**MATERIAL SHOWN**
• • • •
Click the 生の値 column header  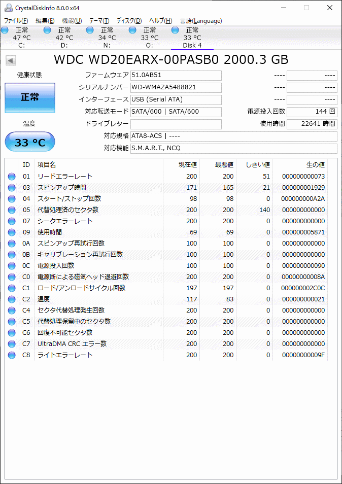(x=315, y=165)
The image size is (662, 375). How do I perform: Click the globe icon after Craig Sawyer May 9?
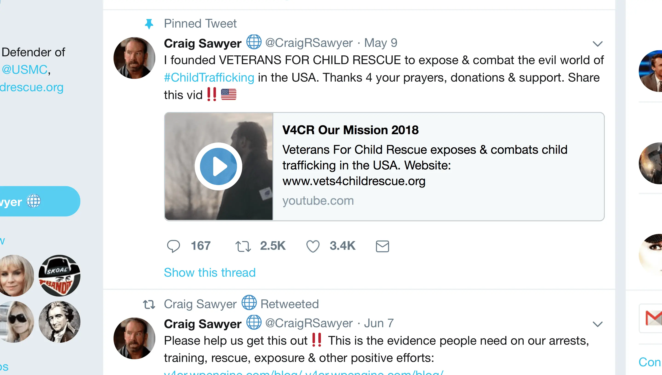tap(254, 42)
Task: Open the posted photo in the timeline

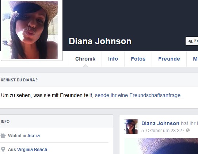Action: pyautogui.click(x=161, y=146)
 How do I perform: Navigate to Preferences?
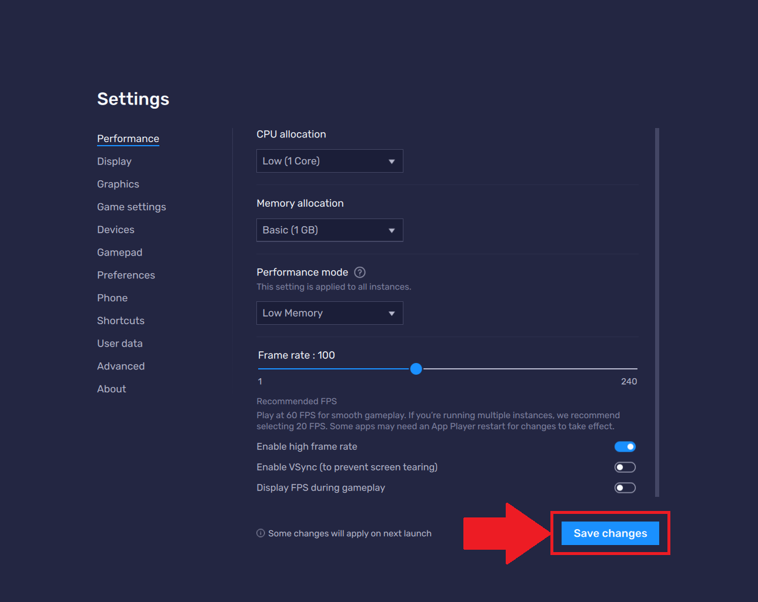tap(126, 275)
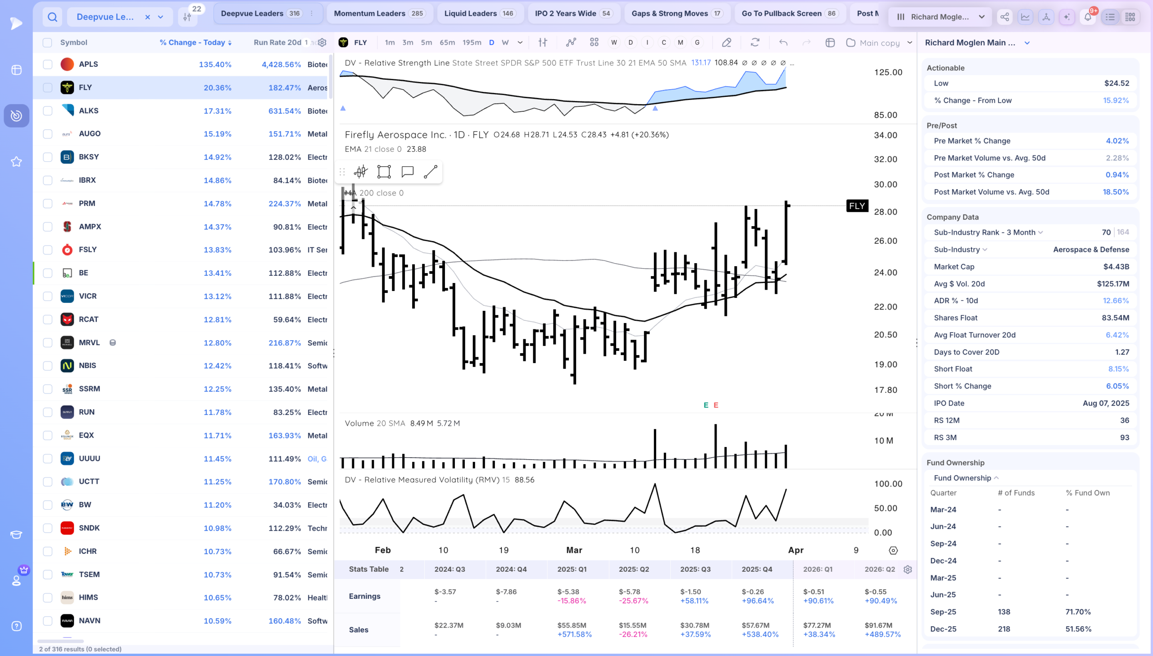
• • • •
**TASK DESCRIPTION**
Transcribe exactly the span of lines that opens with the line holding "The image size" and closes with the last line of the entries above. Omit pictures.

**OUTPUT FOR THIS EXERCISE**
The image size is (662, 375). How do I perform: Click the globe icon after Craig Sawyer May 9?
tap(254, 42)
Task: Open the posted photo in the timeline

Action: pyautogui.click(x=161, y=146)
 How do I perform: Navigate to Preferences?
tap(126, 275)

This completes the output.